にしても則武さんにここまで嫌われるって以前に立花の奴何をやらかしたんだか・・・


「やっぱり渡す気にはなれなさそう?」


優しい、まるで中学時代の仲が良かった頃みたいな声で俺に話かけてきた。

則武さんみたいな美少女にそんな風に気にかけてもらえるのは素直に嬉しい。

ただ、俺の気持ちは絶対に変わらない―――


「・・・則武さん」


「なあに」


「どうであれ、お前にこのタブレットを渡す気はねえよ・・・」


はっきり目を見て言い切った。

俺はもう青月の生徒であって、お前の協力者ではない。

今の俺の行動原理は雪峰紗希を助けることだけだ。


「そう・・・なら、この件をラボと五校評議会に通報することになる

そしたら、想の大好きな青月の会長さんに大きな傷がつくことになるけど

それでもいいの?」


「それは・・・」


雪峰にこれ以上危害は及んでほしくない。

そう思った俺は様子を伺うために雪峰の方へ顔を向けたが


「いいの、そのくらい

柊は気にしなくていいから・・・

だからタブレットは絶対渡さないで・・・」


雪峰が小声で俺に呟いた。

俺の決定は少なくとも雪峰の意志には反していなかったようで少しだけ安心感を覚えた。


「・・・ねえ、想」


「なんだよ」


雪峰の回答には何も反応もしないまま、則武さんは俺に話し続けた。


「想はどうしてそこまで青月に肩入れしているの?

貴方は、別に五校の関係者ではないのだから五校の争いなんて関係のないことだわ

想が欲しかったのは平穏な生活だったのでしょ?

なら、私にそのタブレットを渡すか、もしくは神器の場所を教えて

そうすればあとは私がその2人の生徒会長の今後も含め、このしょうもない五校の争いをうまく収めるから

私も別に雪峰さんと対立したいわけではないし」


則武さんの発言からは自分の行為は善意からくるものであり、俺にとっても則武さんに協力することこそが最善だ、というニュアンスを感じた。

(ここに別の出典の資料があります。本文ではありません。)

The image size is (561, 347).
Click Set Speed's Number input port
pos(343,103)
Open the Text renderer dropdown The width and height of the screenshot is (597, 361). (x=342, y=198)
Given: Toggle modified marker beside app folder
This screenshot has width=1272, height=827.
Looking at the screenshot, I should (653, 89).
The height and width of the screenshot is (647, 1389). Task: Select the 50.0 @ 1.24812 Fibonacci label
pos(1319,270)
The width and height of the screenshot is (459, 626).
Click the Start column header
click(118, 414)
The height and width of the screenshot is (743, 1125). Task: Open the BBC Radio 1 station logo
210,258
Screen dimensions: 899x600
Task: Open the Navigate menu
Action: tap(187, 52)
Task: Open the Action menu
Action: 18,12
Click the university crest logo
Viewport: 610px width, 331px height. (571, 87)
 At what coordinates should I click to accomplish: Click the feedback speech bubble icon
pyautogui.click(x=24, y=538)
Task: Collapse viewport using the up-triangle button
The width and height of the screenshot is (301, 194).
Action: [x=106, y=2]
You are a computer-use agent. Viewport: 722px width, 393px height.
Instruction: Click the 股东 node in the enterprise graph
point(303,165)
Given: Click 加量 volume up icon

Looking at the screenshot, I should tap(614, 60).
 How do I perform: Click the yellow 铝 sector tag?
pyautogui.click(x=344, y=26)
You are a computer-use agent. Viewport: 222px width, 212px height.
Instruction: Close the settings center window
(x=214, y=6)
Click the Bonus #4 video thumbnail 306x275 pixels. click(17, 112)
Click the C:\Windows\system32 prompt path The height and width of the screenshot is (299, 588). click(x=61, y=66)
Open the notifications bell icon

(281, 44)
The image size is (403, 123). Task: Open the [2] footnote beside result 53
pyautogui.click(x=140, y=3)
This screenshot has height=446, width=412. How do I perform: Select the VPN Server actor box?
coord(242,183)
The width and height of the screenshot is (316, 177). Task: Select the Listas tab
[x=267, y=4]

しかもそれが俺にどうして理解できないのか、といった感じの言い方でもあった。



確かに俺個人は五校と関係はないしどの学校が五校祭で勝とうがどうでもいい。

それに賢い則武さんのことだから、五校の生徒会長が五家の人間というこの前代未聞の年で五校の対立をうまく収める方法を考えているのかもしれない。

ただ、直接関係ないとはいえ、俺だって五校に色々振り回されてきた人間だし、そんな風に上から知った様に決めつけられるのは素直に腹が立った。


いい加減イライラして言い返したくなって我慢できなくなり、俺は中学時代からの溜まってきたもやもやを気が付けばぶつけていた。


「・・・自分勝手だな相変わらず」


我慢の限界だった。

いい加減この数年言われっぱなしだったから今まで我慢していたけど、いい機会だ、この際則武さんに溜まった気持ちを言い返してやる。